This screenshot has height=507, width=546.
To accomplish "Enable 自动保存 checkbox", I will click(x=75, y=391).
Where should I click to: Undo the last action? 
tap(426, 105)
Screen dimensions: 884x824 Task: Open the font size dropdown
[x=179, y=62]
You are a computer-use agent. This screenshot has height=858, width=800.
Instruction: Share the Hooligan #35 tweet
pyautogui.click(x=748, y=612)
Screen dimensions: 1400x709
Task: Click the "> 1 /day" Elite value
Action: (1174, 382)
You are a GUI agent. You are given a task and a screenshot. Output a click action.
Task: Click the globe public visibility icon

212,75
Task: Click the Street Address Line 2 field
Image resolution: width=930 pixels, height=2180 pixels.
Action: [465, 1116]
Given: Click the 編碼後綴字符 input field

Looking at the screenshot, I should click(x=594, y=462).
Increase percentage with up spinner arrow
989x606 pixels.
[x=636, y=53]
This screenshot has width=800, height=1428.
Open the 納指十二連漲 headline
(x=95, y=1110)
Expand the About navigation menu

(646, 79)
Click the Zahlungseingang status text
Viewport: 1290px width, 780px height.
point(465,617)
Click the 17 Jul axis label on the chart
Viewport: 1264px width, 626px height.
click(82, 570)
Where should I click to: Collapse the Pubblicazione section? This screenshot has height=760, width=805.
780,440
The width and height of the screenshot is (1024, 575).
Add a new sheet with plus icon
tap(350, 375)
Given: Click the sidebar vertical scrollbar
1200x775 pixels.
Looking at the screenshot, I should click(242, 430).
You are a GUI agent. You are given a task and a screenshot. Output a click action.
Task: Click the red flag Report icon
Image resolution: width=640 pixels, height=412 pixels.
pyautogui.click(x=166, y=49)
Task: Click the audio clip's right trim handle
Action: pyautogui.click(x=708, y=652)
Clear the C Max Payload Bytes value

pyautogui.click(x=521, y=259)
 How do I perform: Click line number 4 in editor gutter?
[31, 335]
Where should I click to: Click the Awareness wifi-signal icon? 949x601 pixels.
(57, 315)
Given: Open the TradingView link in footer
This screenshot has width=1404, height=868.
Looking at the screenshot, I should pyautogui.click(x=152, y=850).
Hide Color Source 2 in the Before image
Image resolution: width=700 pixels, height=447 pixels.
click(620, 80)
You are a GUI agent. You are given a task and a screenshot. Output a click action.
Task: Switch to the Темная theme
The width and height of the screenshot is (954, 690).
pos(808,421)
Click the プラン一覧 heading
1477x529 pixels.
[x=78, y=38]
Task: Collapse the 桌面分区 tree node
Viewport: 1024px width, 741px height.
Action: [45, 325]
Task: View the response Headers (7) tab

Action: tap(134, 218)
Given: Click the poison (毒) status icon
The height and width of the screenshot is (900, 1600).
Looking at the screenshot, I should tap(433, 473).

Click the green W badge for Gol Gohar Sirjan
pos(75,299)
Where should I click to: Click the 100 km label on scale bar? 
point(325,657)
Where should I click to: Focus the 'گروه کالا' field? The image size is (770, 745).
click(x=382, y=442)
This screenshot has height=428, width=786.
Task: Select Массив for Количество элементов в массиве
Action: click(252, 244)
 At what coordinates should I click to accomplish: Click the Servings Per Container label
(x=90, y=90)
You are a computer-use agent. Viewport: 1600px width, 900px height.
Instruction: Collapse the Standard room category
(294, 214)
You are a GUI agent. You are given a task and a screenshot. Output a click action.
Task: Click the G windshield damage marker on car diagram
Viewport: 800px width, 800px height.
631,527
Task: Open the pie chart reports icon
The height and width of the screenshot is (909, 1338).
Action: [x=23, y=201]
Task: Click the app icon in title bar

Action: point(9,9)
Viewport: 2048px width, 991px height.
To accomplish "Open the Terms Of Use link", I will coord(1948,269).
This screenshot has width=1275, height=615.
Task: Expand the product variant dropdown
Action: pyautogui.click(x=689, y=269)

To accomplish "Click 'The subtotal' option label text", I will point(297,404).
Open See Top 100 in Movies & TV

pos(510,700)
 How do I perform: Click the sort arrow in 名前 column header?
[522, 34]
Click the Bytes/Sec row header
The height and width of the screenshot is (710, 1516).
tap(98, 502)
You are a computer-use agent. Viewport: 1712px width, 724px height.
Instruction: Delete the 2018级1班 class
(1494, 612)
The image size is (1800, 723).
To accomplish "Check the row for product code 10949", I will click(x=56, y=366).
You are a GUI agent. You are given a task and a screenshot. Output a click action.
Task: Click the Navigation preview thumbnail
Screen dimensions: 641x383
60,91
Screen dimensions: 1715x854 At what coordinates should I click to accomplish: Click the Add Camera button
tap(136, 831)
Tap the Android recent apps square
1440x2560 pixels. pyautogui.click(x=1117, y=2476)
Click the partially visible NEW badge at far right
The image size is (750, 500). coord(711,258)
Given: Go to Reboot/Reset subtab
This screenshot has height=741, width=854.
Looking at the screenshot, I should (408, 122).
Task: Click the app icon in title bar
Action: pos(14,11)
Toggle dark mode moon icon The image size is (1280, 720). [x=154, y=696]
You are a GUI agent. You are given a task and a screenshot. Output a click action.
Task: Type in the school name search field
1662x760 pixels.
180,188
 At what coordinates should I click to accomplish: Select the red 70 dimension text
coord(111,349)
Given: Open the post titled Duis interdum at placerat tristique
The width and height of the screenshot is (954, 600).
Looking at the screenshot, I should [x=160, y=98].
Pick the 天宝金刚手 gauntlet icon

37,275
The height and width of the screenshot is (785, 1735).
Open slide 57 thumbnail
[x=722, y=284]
────────────────
● INSTRUCTIONS FOR THE TASK
Once you find the line with "Screen dimensions: 1715x854" in the entries above, output it and each line after it up to and including the line with "Given: Open the post", and nothing else.

● RESULT FOR THIS TASK
Screen dimensions: 1715x854 At what coordinates should I click to accomplish: Click the Add Camera button
tap(136, 831)
Tap the Android recent apps square
1440x2560 pixels. pyautogui.click(x=1117, y=2476)
Click the partially visible NEW badge at far right
The image size is (750, 500). coord(711,258)
Given: Go to Reboot/Reset subtab
This screenshot has height=741, width=854.
Looking at the screenshot, I should (408, 122).
Task: Click the app icon in title bar
Action: pos(14,11)
Toggle dark mode moon icon The image size is (1280, 720). [x=154, y=696]
You are a GUI agent. You are given a task and a screenshot. Output a click action.
Task: Type in the school name search field
1662x760 pixels.
180,188
 At what coordinates should I click to accomplish: Select the red 70 dimension text
coord(111,349)
Given: Open the post titled Duis interdum at placerat tristique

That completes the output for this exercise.